| Study material |
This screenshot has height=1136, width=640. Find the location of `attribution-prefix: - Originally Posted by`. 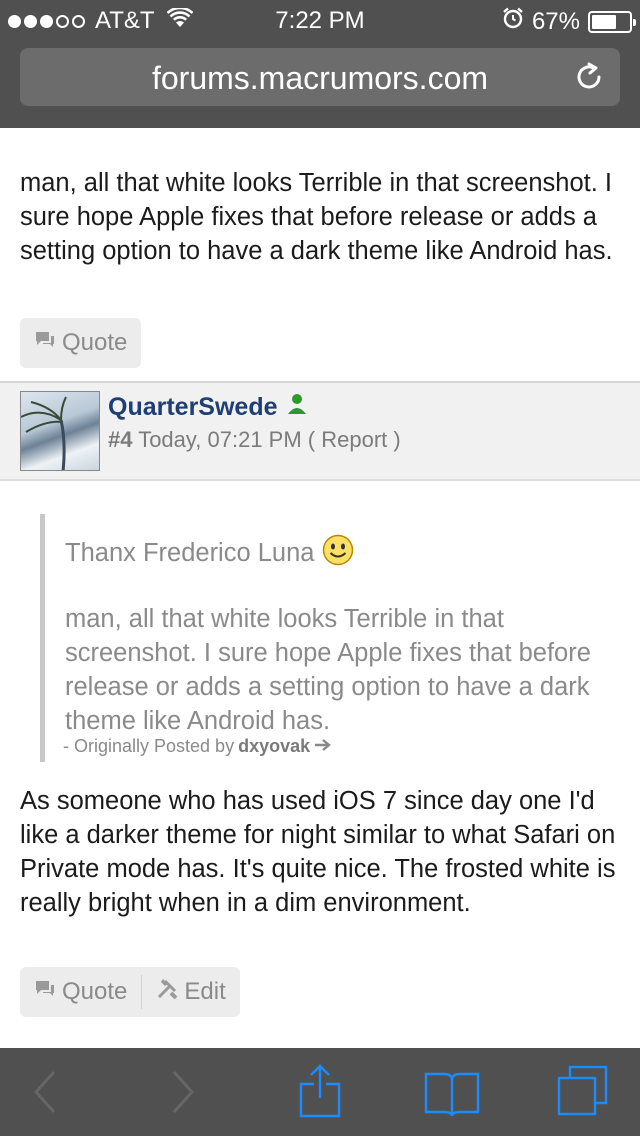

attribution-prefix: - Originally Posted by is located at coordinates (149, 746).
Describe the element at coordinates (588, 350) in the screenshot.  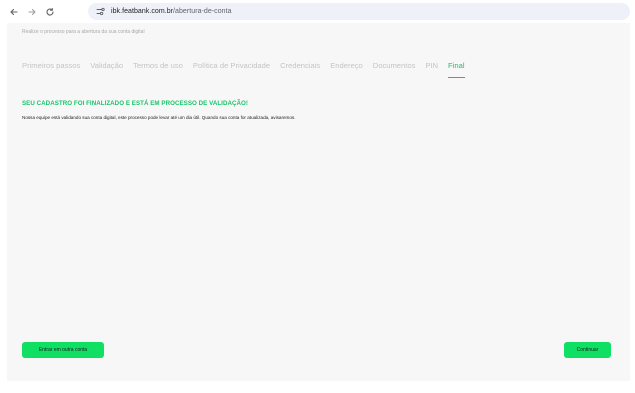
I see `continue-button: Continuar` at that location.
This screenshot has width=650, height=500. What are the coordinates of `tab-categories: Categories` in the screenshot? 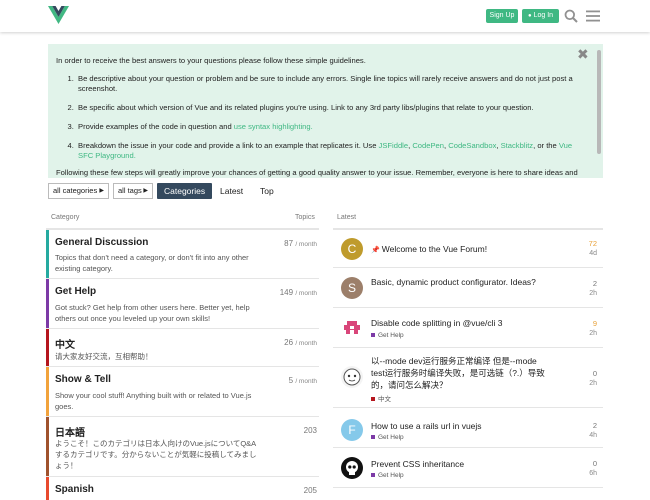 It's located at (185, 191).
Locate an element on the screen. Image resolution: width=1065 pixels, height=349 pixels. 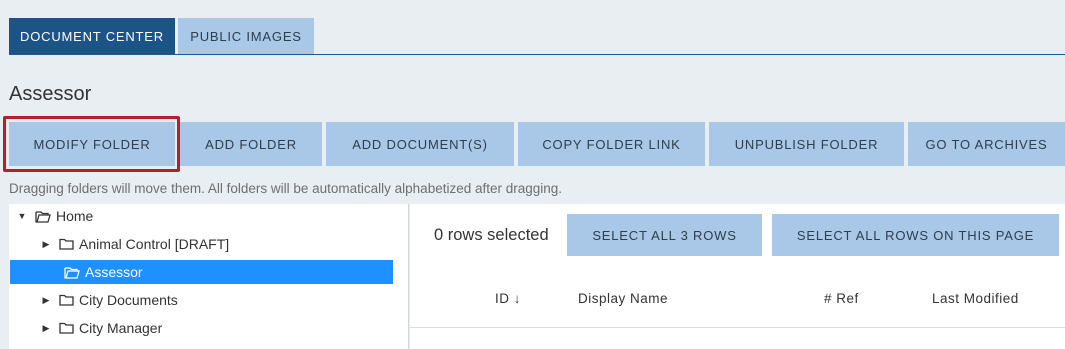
* * *
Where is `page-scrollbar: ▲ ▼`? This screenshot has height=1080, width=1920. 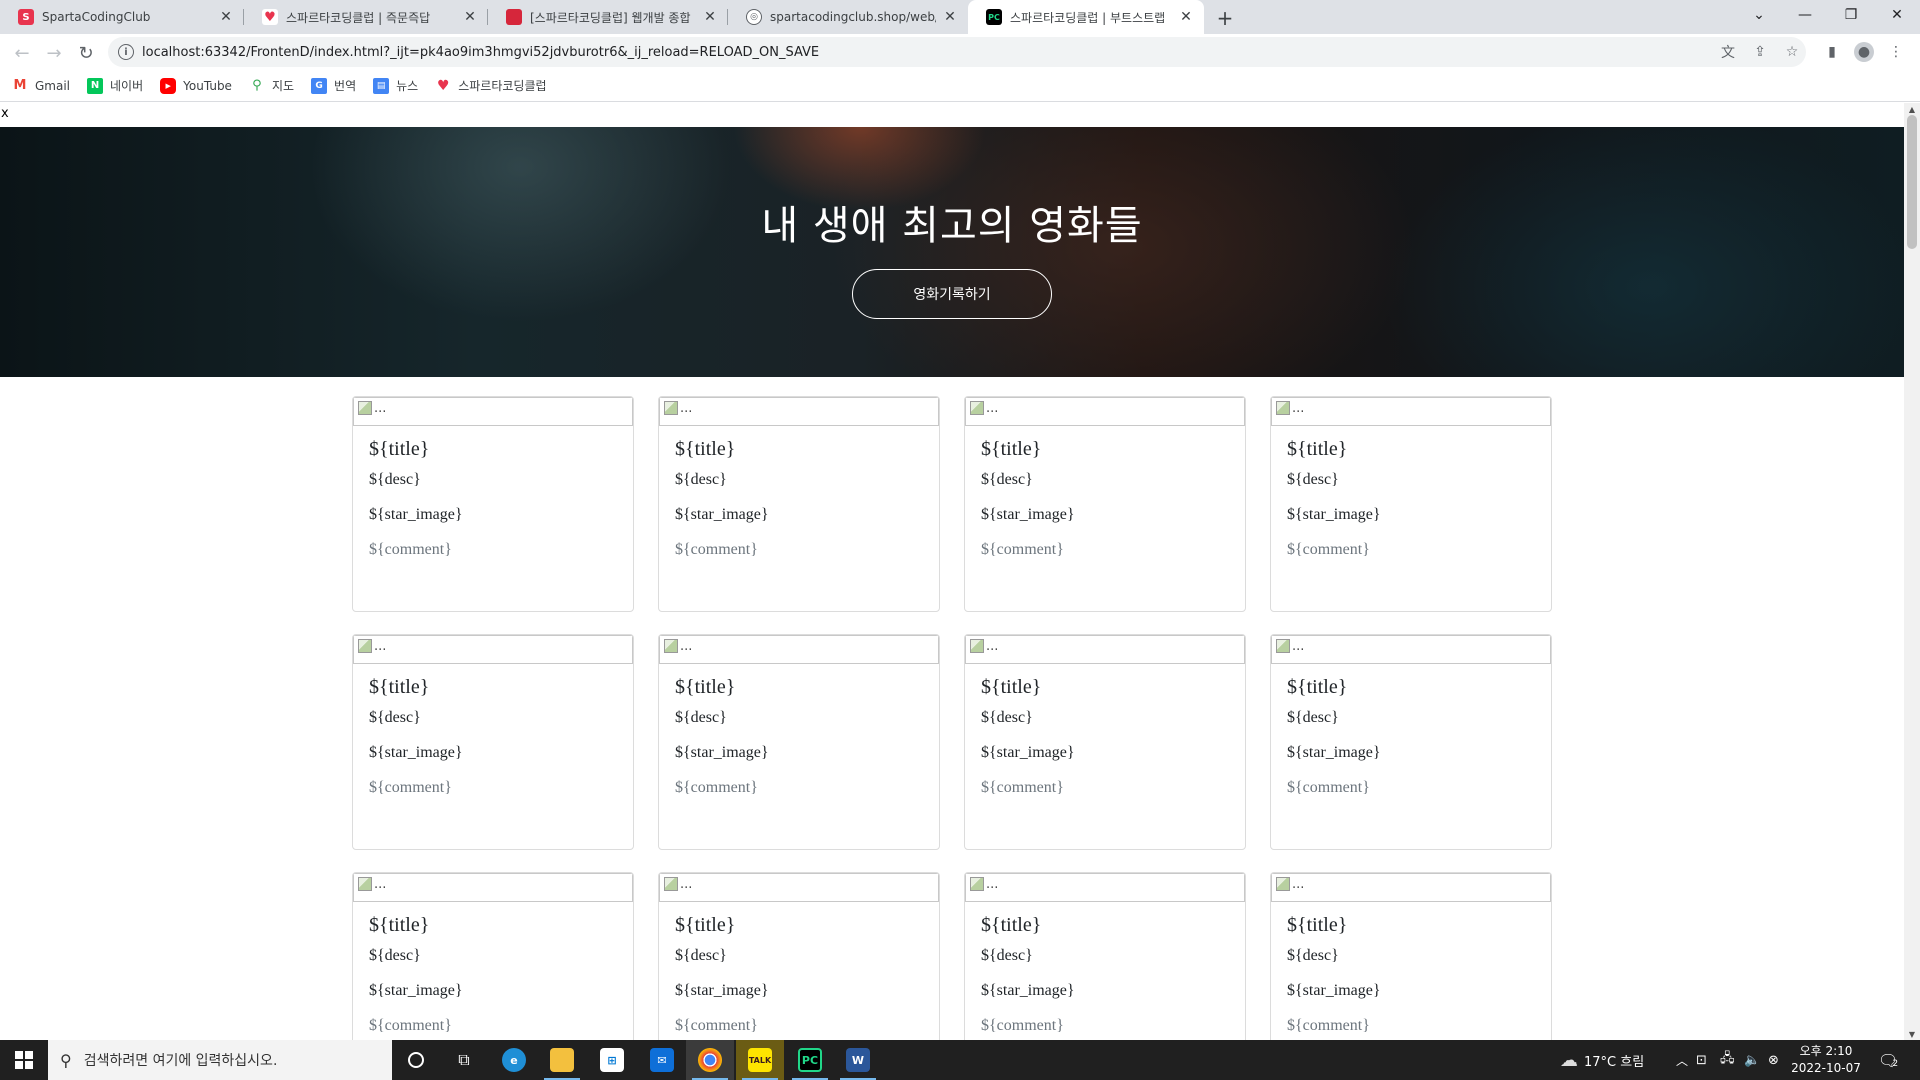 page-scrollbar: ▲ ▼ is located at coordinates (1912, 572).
...
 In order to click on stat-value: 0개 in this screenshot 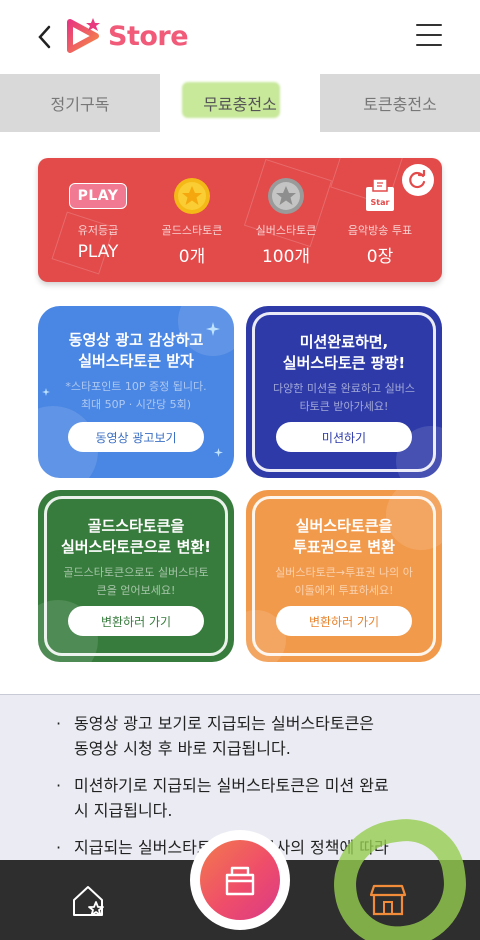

| What is required |
Express the entries in the stretch from the line containing "This screenshot has height=1136, width=640." through the line containing "at that location." as a two-column CSV with the columns entry_text and answer_text, one row per entry, with each field quoted and line breaks replaced by spaces. Leave the pictures out.

| Task solution |
entry_text,answer_text
"This screenshot has height=1136, width=640. Find the location of `attribution-prefix: - Originally Posted by`.","attribution-prefix: - Originally Posted by is located at coordinates (149, 746)."
"Describe the element at coordinates (588, 350) in the screenshot.","I see `continue-button: Continuar` at that location."